→ Source extract
......

The core innovation is not a better scaffold engine or a better RL recipe in isolation — it’s the integration of both into one feedback loop where a third model (the Feedback-Agent) decides which lever to pull based on the current reward signal.


How the Feedback-Agent Selects Its Training Algorithm

Question: Does SIA use the same RL algorithm for every task?

No. One of the more technically interesting aspects of SIA as a self-improving AI agent is that the Feedback-Agent selects its training algorithm dynamically, based on the shape of the reward signal it observes. This is not a fixed schedule.

Here is how algorithm selection played out across the three benchmark tasks:

  • LawBench — A clean outcome-based scalar reward (correct charge classification or not). The Feedback-Agent selected PPO with Generalized Advantage Estimation (GAE). Accuracy reached 70.1%.
  • TriMul — Most kernel compilations failed, producing sparse and noisy reward signals. The Feedback-Agent selected entropic advantage weighting, which up-weights rare high-reward rollouts rather than averaging across mostly-failed attempts. Final runtime hit 1,017 microseconds.
  • Denoising — A dense, continuous reward signal from the MSE metric. The Feedback-Agent selected GRPO (Group Relative Policy Optimization), which eliminates the value network entirely. Score rose to 0.289.

The full algorithm library available to the Feedback-Agent also includes REINFORCE with KL-to-base regularization, Direct Preference Optimization (DPO), and best-of-N behavioural cloning. Each maps to a different reward shape and failure profile.

This adaptive algorithm selection is itself a form of meta-level self-improvement — the self-improving AI agent is not just updating its task performance, it is also adapting how it updates itself.


Key Strengths and Honest Limitations

Strengths

  • First dual-lever loop: SIA is the first system in the public literature to edit both scaffold and weights inside a single autonomous self-improvement loop, with no human-initiated intervention required between iterations.
  • Consistent cross-domain gains: Weight updates added measurable performance above the scaffold-only ceiling on all three tested domains — law, systems programming, and bioinformatics — suggesting the approach generalises rather than overfitting to one task type.
  • Open source under MIT: The framework ships as sia-agent (installable via pip), with four bundled benchmark tasks: gpqa, lawbench, longcot-chess, and spaceship-titanic.
  • Adaptive algorithm selection: The Feedback-Agent conditions its training algorithm choice on the observed reward signal, rather than running a fixed RL recipe regardless of task structure.
  • Practical deployment stack: Built on openai/gpt-oss-120b with LoRA rank 32, training on H100 GPUs via Modal. The Meta-Agent and Feedback-Agent both run on Claude Sonnet, keeping orchestration costs decoupled from the heavy training runs.

Limitations to Keep in View

  • Three tasks is a small evaluation set. Broader algorithm-selection results across diverse domains are deferred in the paper. The generalisability of the approach beyond these three domains is an open empirical question.

......

→ Entries shown
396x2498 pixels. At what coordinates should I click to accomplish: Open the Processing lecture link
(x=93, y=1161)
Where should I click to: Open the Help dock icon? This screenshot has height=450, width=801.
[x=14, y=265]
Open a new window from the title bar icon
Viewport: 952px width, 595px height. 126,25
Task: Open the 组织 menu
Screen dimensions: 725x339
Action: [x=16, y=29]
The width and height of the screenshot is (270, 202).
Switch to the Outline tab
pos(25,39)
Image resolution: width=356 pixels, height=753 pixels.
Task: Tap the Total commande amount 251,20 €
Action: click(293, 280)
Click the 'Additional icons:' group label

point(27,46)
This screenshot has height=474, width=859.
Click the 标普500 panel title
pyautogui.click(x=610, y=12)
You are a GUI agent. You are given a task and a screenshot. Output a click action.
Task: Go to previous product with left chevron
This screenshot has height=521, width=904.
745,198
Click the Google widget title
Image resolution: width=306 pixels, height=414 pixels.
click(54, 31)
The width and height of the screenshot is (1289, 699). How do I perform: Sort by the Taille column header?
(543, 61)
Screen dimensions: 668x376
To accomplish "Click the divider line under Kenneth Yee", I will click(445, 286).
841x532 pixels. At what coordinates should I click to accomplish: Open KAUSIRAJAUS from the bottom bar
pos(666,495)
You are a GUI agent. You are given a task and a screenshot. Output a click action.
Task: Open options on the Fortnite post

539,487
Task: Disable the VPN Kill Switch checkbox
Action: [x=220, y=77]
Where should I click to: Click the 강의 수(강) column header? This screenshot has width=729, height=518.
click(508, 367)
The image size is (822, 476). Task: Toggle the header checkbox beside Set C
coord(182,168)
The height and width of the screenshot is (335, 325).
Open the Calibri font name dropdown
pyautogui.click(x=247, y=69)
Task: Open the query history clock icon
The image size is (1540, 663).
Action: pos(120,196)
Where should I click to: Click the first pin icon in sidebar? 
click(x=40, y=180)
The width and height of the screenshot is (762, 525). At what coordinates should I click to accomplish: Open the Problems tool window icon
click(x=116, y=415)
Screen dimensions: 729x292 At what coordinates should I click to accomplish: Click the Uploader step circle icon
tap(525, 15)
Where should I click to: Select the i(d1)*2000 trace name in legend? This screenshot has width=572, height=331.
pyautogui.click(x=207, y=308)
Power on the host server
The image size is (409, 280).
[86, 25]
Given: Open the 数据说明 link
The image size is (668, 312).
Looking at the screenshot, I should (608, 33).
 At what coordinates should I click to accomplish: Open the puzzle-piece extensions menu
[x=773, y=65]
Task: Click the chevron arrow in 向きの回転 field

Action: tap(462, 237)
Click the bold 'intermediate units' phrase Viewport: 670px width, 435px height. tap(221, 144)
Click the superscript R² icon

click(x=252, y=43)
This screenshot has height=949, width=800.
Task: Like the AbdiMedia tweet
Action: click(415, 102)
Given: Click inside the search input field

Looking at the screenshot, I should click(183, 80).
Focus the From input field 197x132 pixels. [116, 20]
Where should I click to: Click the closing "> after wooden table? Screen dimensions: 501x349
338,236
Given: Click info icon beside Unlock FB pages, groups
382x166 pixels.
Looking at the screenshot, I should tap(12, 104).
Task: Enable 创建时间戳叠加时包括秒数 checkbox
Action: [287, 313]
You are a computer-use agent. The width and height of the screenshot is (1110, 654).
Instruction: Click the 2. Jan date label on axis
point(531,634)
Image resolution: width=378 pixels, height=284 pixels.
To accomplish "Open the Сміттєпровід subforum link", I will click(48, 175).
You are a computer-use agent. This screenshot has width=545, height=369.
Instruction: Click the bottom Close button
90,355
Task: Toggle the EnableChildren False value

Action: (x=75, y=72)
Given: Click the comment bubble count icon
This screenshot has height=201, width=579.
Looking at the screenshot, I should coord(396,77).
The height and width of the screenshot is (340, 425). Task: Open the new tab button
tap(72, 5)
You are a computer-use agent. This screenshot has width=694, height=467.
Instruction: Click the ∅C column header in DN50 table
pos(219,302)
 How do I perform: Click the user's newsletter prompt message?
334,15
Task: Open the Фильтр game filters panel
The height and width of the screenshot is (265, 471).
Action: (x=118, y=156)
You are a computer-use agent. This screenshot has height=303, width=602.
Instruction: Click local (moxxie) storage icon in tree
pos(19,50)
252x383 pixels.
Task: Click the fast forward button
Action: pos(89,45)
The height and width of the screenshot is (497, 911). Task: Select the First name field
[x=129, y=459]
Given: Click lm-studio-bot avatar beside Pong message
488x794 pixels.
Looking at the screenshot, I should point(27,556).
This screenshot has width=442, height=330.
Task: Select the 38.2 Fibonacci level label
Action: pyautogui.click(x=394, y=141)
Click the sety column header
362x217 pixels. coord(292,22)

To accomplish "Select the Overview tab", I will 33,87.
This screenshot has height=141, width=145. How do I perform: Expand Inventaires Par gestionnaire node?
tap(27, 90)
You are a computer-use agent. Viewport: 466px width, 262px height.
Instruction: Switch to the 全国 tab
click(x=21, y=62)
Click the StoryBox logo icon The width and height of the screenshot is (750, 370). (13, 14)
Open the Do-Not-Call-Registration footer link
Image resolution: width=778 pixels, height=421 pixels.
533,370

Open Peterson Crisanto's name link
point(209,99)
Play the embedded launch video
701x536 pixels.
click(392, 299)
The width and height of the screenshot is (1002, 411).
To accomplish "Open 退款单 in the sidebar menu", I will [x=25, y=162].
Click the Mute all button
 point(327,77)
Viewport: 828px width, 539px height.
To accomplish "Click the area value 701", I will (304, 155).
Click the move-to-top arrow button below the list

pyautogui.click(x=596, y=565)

......

→ Task to carry out
According to the text about SIA, which training algorithm did the Feedback-Agent select for the TriMul task?

→ Output
Entropic advantage weighting.